(Dataset entries)
"""

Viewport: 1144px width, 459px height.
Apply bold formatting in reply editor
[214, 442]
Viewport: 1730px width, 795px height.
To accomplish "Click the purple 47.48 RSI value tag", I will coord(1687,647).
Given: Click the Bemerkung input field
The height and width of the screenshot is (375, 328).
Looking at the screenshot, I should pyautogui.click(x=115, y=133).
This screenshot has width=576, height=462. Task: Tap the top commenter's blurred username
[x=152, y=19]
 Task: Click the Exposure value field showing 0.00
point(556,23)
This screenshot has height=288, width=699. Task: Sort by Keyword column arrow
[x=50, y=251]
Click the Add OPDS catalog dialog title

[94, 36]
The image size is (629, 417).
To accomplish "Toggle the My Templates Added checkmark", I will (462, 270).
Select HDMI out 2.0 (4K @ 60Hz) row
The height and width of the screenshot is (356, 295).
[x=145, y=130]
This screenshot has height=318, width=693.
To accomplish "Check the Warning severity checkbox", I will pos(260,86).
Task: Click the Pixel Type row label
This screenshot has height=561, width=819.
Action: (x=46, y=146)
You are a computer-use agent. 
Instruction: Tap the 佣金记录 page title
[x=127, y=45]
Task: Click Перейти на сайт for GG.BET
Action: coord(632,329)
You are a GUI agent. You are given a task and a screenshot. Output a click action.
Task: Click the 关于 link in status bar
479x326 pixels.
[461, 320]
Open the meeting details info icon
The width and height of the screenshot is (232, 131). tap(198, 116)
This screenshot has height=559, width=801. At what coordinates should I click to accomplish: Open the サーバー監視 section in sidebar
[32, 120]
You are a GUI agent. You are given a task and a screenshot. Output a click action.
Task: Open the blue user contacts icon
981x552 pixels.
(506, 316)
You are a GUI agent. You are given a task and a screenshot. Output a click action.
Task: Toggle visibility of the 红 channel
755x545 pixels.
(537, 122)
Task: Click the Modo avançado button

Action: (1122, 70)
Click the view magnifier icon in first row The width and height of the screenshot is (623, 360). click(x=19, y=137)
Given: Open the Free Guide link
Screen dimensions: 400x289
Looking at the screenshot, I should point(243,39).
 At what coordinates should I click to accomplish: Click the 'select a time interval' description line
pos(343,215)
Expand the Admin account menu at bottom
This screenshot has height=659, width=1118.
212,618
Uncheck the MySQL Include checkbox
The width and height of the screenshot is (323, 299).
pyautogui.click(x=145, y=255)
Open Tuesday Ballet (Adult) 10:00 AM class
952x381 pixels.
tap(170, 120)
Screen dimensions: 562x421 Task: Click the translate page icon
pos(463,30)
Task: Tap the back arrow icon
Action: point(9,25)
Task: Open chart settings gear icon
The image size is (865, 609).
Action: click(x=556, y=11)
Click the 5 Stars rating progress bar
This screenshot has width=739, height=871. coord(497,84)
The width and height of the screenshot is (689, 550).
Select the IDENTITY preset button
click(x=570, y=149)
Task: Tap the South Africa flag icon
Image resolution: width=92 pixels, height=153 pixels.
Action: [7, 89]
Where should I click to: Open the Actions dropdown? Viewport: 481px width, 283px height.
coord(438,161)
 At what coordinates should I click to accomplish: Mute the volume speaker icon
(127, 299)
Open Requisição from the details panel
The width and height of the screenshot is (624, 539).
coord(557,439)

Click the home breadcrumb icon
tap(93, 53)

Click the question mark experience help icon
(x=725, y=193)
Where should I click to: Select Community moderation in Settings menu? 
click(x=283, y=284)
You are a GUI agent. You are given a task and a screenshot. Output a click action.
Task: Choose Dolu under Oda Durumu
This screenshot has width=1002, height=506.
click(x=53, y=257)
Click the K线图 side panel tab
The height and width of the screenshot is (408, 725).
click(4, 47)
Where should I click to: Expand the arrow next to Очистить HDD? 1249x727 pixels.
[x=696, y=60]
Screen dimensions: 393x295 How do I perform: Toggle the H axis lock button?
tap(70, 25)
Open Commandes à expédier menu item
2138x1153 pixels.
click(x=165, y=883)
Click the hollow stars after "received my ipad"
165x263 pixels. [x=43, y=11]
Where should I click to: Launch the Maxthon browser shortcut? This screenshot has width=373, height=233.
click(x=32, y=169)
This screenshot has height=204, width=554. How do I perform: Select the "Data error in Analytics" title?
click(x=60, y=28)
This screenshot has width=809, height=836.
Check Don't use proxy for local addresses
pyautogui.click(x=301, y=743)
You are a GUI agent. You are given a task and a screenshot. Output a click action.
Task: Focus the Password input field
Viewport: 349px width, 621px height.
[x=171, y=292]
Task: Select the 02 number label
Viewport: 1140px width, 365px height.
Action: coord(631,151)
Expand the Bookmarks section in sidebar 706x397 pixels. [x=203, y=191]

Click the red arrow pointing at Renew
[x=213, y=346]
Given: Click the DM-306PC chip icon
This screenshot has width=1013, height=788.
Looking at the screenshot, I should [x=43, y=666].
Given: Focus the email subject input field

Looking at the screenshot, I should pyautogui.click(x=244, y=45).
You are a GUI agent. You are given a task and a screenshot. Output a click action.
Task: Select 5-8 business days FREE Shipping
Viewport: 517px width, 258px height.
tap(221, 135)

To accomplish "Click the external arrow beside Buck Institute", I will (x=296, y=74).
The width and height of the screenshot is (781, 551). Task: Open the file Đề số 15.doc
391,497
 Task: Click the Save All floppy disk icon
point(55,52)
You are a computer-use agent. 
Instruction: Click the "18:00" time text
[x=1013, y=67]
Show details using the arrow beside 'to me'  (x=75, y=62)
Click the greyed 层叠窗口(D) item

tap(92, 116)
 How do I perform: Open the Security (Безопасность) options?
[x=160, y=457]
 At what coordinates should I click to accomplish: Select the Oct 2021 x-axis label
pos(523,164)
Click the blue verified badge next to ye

"""

● Task objective
Give back the data above, repeating every record exactly.

● Output for this exercise
Viewport: 1144px width, 459px height.
Apply bold formatting in reply editor
[214, 442]
Viewport: 1730px width, 795px height.
To accomplish "Click the purple 47.48 RSI value tag", I will coord(1687,647).
Given: Click the Bemerkung input field
The height and width of the screenshot is (375, 328).
Looking at the screenshot, I should pyautogui.click(x=115, y=133).
This screenshot has width=576, height=462. Task: Tap the top commenter's blurred username
[x=152, y=19]
 Task: Click the Exposure value field showing 0.00
point(556,23)
This screenshot has height=288, width=699. Task: Sort by Keyword column arrow
[x=50, y=251]
Click the Add OPDS catalog dialog title

[94, 36]
The image size is (629, 417).
To accomplish "Toggle the My Templates Added checkmark", I will (462, 270).
Select HDMI out 2.0 (4K @ 60Hz) row
The height and width of the screenshot is (356, 295).
[x=145, y=130]
This screenshot has height=318, width=693.
To accomplish "Check the Warning severity checkbox", I will pos(260,86).
Task: Click the Pixel Type row label
This screenshot has height=561, width=819.
Action: (x=46, y=146)
You are a computer-use agent. 
Instruction: Tap the 佣金记录 page title
[x=127, y=45]
Task: Click Перейти на сайт for GG.BET
Action: coord(632,329)
You are a GUI agent. You are given a task and a screenshot. Output a click action.
Task: Click the 关于 link in status bar
479x326 pixels.
[461, 320]
Open the meeting details info icon
The width and height of the screenshot is (232, 131). tap(198, 116)
This screenshot has height=559, width=801. At what coordinates should I click to accomplish: Open the サーバー監視 section in sidebar
[32, 120]
You are a GUI agent. You are given a task and a screenshot. Output a click action.
Task: Open the blue user contacts icon
981x552 pixels.
(506, 316)
You are a GUI agent. You are given a task and a screenshot. Output a click action.
Task: Toggle visibility of the 红 channel
755x545 pixels.
(537, 122)
Task: Click the Modo avançado button

Action: (1122, 70)
Click the view magnifier icon in first row The width and height of the screenshot is (623, 360). click(x=19, y=137)
Given: Open the Free Guide link
Screen dimensions: 400x289
Looking at the screenshot, I should point(243,39).
 At what coordinates should I click to accomplish: Click the 'select a time interval' description line
pos(343,215)
Expand the Admin account menu at bottom
This screenshot has height=659, width=1118.
212,618
Uncheck the MySQL Include checkbox
The width and height of the screenshot is (323, 299).
pyautogui.click(x=145, y=255)
Open Tuesday Ballet (Adult) 10:00 AM class
952x381 pixels.
tap(170, 120)
Screen dimensions: 562x421 Task: Click the translate page icon
pos(463,30)
Task: Tap the back arrow icon
Action: point(9,25)
Task: Open chart settings gear icon
The image size is (865, 609).
Action: click(x=556, y=11)
Click the 5 Stars rating progress bar
This screenshot has width=739, height=871. coord(497,84)
The width and height of the screenshot is (689, 550).
Select the IDENTITY preset button
click(x=570, y=149)
Task: Tap the South Africa flag icon
Image resolution: width=92 pixels, height=153 pixels.
Action: [7, 89]
Where should I click to: Open the Actions dropdown? Viewport: 481px width, 283px height.
coord(438,161)
 At what coordinates should I click to accomplish: Mute the volume speaker icon
(127, 299)
Open Requisição from the details panel
The width and height of the screenshot is (624, 539).
coord(557,439)

Click the home breadcrumb icon
tap(93, 53)

Click the question mark experience help icon
(x=725, y=193)
Where should I click to: Select Community moderation in Settings menu? 
click(x=283, y=284)
You are a GUI agent. You are given a task and a screenshot. Output a click action.
Task: Choose Dolu under Oda Durumu
This screenshot has width=1002, height=506.
click(x=53, y=257)
Click the K线图 side panel tab
The height and width of the screenshot is (408, 725).
click(4, 47)
Where should I click to: Expand the arrow next to Очистить HDD? 1249x727 pixels.
[x=696, y=60]
Screen dimensions: 393x295 How do I perform: Toggle the H axis lock button?
tap(70, 25)
Open Commandes à expédier menu item
2138x1153 pixels.
click(x=165, y=883)
Click the hollow stars after "received my ipad"
165x263 pixels. [x=43, y=11]
Where should I click to: Launch the Maxthon browser shortcut? This screenshot has width=373, height=233.
click(x=32, y=169)
This screenshot has height=204, width=554. How do I perform: Select the "Data error in Analytics" title?
click(x=60, y=28)
This screenshot has width=809, height=836.
Check Don't use proxy for local addresses
pyautogui.click(x=301, y=743)
You are a GUI agent. You are given a task and a screenshot. Output a click action.
Task: Focus the Password input field
Viewport: 349px width, 621px height.
[x=171, y=292]
Task: Select the 02 number label
Viewport: 1140px width, 365px height.
Action: coord(631,151)
Expand the Bookmarks section in sidebar 706x397 pixels. [x=203, y=191]

Click the red arrow pointing at Renew
[x=213, y=346]
Given: Click the DM-306PC chip icon
This screenshot has width=1013, height=788.
Looking at the screenshot, I should [x=43, y=666].
Given: Focus the email subject input field

Looking at the screenshot, I should pyautogui.click(x=244, y=45).
You are a GUI agent. You are given a task and a screenshot. Output a click action.
Task: Select 5-8 business days FREE Shipping
Viewport: 517px width, 258px height.
tap(221, 135)

To accomplish "Click the external arrow beside Buck Institute", I will (x=296, y=74).
The width and height of the screenshot is (781, 551). Task: Open the file Đề số 15.doc
391,497
 Task: Click the Save All floppy disk icon
point(55,52)
You are a computer-use agent. 
Instruction: Click the "18:00" time text
[x=1013, y=67]
Show details using the arrow beside 'to me'  (x=75, y=62)
Click the greyed 层叠窗口(D) item

tap(92, 116)
 How do I perform: Open the Security (Безопасность) options?
[x=160, y=457]
 At what coordinates should I click to accomplish: Select the Oct 2021 x-axis label
pos(523,164)
Click the blue verified badge next to ye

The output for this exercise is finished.